**Exercises**
1 – Please list the districts that the Bengal climate text names as getting heavy monsoon rainfall above 250 cm.
2 – Resume the Bengal climate text after its final sentence.

**Selected extract**

* * * *

In Bengal, summers can be extremely hot and have high humidity. The plains of South Bengal have a daily maximum temperature around 35–38 °C. It can also exceed 40 °C.
The western highlands experience a dry summer like northern India. During the day, the temperature ranges from 38 to 42 °C, though it can reach or exceed 45 °C.
In summer, the plains of North Bengal are generally cooler than the west and south. In this area, the daily maximum temperature varies from 26 °C to 32 °C. It occasionally crosses 35 °C. The minimum temperature in summer is approximately 18–22 °C.
The Darjeeling hill region is the coolest area in summer. Here, the daily highest temperature is 15–25 °C.

====Rainfall====

Average temperature and Rainfall for Bengali cities in summer (March to May)
| City | Average temperature (°C) | Average Rainfall (mm) |
|---|---|---|
| Darjeeling | 13.1 | 446 |
| Siliguri | 24.2 | 447 |
| Jalpaiguri | 24.0 | 453 |
| Malda | 28.3 | 188 |
| Shantiniketan | 29.4 | 264 |
| Behrampore | 29.3 | 136 |
| Krishnagar | 29.5 | 96 |
| Asansol | 30.0 | 114 |
| Bankura | 29.9 | 146 |
| Kolkata | 29.8 | 227 |
| Digha | 28.4 | 214 |
| West Bengal | 26.9 | 248.3 |

===Monsoons===
====Period====

In mid-June or early July, the monsoon season starts.

====Temperature====

In most places, the temperature drops as cloud cover increases. This is less true for the mountains and the Terai Dooars plains, where temperature gradually increases until August.

The maximum temperature of South Bengal's plains and western highlands is 32 °C, 31 °C in North Bengal plains and around 19–20 °C in mountains. Sometimes when the sky gets clear, the temperature rises suddenly. This is known as a monsoon break. This occurs mostly in North Bengal plains and in mountains in July and August when the temperature soars over 36 °C and 24 °C respectively.

====Rainfall====

Most of the annual rainfall occurs during the monsoon period. Heavy rainfall above 250 cm is observed in the Darjeeling, Jalpaiguri, Alipurduar and Cooch Behar district. Later, blowing westwards, the winds cause average rainfall of 125 cm in the northern plains and western plateau region.

Average temperature and Rainfall for Bengali cities during monsoon season (June to September)

* * * *

**Data shown**
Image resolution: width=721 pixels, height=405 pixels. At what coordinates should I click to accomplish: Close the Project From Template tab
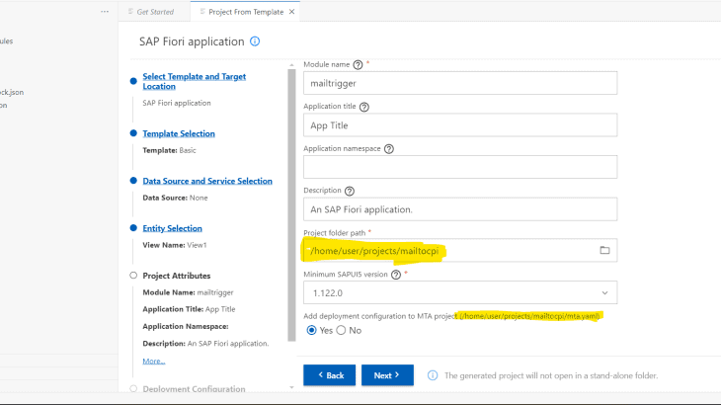(x=291, y=12)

* * * *

**Responses**
1 – Darjeeling, Jalpaiguri, Alipurduar, Cooch Behar

2 –
| City | Average temperature (°C) | Average Rainfall (mm) |
|---|---|---|
| Darjeeling | 16.4 | 2796 |
| Siliguri | 28.1 | 2651 |
| Jalpaiguri | 28.0 | 2674 |
| Malda | 29.6 | 1207 |
| Shantiniketan | 29.4 | 1510 |
| Behrampore | 30.2 | 1036 |
| Krishnagar | 29.4 | 1348 |
| Asansol | 29.5 | 1140 |
| Bankura | 30.3 | 1227 |
| Kolkata | 29.6 | 1358 |
| Digha | 29.1 | 1192 |
| West Bengal | 28.1 | 1649.0 |

===Autumn===
====Period====

Autumn lasts for two months, October and November.

====Temperature====

In autumn, the southwest monsoon wind returns and clears the sky. So, the state gets enough sunshine to be warm in the day and releases a lot of heat to be cool at night.

At this time, a maximum temperature of 30–33 °C is felt over the plains and 17–19 °C in mountains. The minimum temperature is normally around 19–22 °C in plains and 6–11 °C in mountains. Sometimes, cold waves blow over the state in autumn.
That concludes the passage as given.